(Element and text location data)
==*==

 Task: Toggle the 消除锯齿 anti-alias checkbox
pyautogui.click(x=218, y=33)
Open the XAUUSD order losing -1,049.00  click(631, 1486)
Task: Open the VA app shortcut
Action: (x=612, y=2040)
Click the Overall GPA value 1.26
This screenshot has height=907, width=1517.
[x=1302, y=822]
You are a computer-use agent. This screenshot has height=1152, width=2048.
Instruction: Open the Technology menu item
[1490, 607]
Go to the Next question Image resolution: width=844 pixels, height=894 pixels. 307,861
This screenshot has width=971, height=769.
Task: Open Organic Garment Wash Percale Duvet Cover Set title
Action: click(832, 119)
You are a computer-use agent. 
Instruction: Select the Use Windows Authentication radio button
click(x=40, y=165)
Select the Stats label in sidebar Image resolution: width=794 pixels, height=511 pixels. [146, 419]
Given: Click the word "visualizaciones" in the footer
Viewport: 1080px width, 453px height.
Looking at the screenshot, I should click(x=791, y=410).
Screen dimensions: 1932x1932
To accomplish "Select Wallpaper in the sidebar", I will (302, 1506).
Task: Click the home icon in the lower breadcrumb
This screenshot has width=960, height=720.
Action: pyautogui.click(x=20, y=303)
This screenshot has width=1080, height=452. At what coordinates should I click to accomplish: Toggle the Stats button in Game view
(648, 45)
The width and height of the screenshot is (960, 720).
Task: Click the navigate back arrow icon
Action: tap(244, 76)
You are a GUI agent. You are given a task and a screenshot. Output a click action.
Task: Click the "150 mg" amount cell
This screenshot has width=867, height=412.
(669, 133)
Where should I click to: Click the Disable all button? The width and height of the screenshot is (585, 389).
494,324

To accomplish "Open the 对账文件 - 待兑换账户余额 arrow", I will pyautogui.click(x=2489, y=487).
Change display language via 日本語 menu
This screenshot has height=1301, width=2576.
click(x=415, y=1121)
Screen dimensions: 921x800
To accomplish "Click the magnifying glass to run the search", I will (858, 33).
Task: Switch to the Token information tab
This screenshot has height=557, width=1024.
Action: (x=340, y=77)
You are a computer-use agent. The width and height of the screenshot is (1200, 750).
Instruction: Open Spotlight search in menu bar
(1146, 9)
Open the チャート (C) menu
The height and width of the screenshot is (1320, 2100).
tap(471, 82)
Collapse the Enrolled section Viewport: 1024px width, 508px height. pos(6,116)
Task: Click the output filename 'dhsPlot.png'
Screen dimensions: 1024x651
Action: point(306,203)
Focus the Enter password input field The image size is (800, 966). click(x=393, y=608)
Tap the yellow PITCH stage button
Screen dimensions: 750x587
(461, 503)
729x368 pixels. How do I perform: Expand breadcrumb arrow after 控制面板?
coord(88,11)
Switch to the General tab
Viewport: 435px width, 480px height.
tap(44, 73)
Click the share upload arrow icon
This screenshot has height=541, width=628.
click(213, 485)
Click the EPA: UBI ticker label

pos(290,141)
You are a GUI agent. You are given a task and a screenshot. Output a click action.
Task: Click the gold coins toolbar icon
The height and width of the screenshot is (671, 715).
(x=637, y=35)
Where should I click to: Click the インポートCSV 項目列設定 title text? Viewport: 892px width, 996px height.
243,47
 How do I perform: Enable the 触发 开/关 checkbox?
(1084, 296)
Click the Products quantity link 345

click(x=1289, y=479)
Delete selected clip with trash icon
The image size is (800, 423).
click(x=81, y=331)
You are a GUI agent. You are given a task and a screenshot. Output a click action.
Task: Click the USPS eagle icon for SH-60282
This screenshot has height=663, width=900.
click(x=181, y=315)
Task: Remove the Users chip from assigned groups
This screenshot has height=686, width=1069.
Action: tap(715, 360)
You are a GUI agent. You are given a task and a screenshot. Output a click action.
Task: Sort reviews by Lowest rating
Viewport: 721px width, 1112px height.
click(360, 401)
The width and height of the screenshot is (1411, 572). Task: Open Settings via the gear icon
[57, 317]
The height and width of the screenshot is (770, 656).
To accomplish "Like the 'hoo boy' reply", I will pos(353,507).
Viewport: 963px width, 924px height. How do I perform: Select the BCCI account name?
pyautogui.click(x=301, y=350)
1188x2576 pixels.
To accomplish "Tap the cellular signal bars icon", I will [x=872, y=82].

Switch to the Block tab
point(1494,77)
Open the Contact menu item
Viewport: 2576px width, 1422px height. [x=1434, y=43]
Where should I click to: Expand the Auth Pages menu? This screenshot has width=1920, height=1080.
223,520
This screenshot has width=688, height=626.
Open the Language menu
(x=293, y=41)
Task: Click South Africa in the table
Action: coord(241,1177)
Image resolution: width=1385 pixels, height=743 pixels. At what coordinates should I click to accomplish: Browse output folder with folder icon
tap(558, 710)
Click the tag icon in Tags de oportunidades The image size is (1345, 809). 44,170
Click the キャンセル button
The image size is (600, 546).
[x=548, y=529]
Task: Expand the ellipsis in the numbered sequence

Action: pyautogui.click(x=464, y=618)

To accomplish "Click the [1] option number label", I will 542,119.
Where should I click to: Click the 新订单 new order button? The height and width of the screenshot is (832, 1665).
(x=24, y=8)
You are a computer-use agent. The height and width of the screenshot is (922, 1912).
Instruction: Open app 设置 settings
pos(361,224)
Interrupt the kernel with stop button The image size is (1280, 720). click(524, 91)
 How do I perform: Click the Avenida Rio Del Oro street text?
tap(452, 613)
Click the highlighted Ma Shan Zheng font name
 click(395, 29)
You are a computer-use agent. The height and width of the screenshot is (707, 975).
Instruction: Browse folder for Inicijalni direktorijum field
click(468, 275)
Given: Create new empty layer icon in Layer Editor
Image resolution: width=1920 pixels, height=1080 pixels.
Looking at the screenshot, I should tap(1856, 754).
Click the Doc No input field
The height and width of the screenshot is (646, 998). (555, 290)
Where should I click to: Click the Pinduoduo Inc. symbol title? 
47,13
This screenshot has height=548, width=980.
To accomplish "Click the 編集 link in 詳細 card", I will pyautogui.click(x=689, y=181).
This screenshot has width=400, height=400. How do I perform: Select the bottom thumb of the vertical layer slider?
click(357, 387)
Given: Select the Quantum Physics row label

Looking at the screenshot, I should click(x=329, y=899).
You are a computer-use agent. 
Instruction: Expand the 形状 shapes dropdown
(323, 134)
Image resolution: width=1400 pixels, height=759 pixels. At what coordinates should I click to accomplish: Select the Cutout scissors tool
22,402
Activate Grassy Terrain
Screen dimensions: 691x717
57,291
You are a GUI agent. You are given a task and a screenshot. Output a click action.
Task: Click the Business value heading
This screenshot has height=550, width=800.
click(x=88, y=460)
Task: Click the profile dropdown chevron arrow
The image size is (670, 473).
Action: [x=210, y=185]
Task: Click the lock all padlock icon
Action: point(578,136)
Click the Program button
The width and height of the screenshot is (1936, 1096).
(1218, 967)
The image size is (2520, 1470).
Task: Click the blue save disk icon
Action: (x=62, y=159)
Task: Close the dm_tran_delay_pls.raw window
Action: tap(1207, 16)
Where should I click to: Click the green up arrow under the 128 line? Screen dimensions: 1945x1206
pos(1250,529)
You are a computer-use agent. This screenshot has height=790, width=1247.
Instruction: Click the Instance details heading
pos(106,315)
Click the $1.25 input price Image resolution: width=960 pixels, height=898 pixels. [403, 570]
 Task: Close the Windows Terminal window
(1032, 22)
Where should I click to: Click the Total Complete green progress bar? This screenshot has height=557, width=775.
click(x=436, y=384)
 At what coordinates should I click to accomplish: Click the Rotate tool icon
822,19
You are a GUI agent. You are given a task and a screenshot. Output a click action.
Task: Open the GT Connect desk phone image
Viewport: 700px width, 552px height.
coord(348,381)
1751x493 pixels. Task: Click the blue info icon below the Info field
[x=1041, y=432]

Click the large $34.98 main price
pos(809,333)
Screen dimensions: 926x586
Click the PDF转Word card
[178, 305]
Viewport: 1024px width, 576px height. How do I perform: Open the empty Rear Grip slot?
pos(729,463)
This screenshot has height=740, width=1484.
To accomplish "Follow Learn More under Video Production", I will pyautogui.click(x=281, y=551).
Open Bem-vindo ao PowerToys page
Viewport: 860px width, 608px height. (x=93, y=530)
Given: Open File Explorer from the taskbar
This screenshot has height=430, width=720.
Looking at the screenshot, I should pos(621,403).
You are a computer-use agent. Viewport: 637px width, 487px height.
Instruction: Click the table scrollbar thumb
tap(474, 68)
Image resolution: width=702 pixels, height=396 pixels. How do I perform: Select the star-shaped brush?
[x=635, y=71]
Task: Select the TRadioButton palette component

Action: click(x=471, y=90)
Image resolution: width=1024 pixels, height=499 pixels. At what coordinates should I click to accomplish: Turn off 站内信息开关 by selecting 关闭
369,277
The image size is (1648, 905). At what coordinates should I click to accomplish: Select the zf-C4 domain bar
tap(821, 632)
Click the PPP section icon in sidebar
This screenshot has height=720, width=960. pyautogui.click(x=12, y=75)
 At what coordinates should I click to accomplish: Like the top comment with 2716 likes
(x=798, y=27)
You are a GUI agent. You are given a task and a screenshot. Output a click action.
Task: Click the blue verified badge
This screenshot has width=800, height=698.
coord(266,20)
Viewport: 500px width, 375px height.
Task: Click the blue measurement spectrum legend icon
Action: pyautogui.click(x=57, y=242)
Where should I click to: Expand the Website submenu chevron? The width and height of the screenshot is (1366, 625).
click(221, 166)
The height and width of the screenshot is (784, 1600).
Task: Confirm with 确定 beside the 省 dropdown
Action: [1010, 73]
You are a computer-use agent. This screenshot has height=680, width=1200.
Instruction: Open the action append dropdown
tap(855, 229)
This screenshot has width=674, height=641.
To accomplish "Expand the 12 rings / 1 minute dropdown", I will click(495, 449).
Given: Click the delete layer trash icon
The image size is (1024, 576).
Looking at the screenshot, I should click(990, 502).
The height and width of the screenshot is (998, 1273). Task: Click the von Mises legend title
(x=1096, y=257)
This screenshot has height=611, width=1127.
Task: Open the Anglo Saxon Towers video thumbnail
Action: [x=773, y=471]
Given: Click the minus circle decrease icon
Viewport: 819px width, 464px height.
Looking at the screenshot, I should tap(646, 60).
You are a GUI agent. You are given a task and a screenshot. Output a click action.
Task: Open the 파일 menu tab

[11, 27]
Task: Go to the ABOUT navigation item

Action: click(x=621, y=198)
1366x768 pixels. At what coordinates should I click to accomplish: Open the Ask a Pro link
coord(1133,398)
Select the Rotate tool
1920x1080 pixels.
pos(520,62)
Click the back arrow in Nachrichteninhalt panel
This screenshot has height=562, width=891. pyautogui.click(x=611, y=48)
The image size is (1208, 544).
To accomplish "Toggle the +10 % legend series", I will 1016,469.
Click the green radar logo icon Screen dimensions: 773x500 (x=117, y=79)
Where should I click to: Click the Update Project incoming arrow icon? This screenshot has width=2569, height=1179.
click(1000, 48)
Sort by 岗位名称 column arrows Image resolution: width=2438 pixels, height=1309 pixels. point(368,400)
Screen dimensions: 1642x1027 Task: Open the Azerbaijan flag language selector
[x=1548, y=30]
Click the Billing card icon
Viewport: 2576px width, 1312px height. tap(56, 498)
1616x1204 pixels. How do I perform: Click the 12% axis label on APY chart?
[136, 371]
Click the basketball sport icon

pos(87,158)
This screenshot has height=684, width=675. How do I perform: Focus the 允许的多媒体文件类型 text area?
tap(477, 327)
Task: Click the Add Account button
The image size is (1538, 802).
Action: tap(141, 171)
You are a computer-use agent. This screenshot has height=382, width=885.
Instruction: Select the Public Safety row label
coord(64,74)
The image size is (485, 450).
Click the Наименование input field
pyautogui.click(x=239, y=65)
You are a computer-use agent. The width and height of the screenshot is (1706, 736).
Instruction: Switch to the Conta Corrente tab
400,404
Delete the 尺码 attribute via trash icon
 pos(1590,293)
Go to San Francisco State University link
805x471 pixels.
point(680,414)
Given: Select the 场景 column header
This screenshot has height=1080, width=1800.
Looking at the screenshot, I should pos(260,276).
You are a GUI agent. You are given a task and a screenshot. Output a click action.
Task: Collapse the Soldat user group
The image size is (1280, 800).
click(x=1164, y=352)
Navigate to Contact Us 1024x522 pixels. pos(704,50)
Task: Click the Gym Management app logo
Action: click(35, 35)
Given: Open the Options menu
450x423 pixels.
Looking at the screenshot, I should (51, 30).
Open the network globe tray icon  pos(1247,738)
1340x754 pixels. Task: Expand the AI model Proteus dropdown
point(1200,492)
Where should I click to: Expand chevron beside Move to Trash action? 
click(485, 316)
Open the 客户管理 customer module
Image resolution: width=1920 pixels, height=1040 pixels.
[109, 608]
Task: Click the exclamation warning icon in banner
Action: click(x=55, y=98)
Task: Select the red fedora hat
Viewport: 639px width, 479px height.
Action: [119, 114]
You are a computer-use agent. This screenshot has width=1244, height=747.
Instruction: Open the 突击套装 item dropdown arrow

==*==

Return the records exactly as they appear, starting with the line that contains "729x368 pixels. How" and going on through the line that contains "pyautogui.click(x=301, y=350)".

729x368 pixels. How do I perform: Expand breadcrumb arrow after 控制面板?
coord(88,11)
Switch to the General tab
Viewport: 435px width, 480px height.
tap(44, 73)
Click the share upload arrow icon
This screenshot has height=541, width=628.
click(213, 485)
Click the EPA: UBI ticker label

pos(290,141)
You are a GUI agent. You are given a task and a screenshot. Output a click action.
Task: Click the gold coins toolbar icon
The height and width of the screenshot is (671, 715).
(x=637, y=35)
Where should I click to: Click the インポートCSV 項目列設定 title text? Viewport: 892px width, 996px height.
243,47
 How do I perform: Enable the 触发 开/关 checkbox?
(1084, 296)
Click the Products quantity link 345

click(x=1289, y=479)
Delete selected clip with trash icon
The image size is (800, 423).
click(x=81, y=331)
You are a GUI agent. You are given a task and a screenshot. Output a click action.
Task: Click the USPS eagle icon for SH-60282
This screenshot has height=663, width=900.
click(x=181, y=315)
Task: Remove the Users chip from assigned groups
This screenshot has height=686, width=1069.
Action: tap(715, 360)
You are a GUI agent. You are given a task and a screenshot. Output a click action.
Task: Sort reviews by Lowest rating
Viewport: 721px width, 1112px height.
click(360, 401)
The width and height of the screenshot is (1411, 572). Task: Open Settings via the gear icon
[57, 317]
The height and width of the screenshot is (770, 656).
To accomplish "Like the 'hoo boy' reply", I will pos(353,507).
Viewport: 963px width, 924px height. How do I perform: Select the BCCI account name?
pyautogui.click(x=301, y=350)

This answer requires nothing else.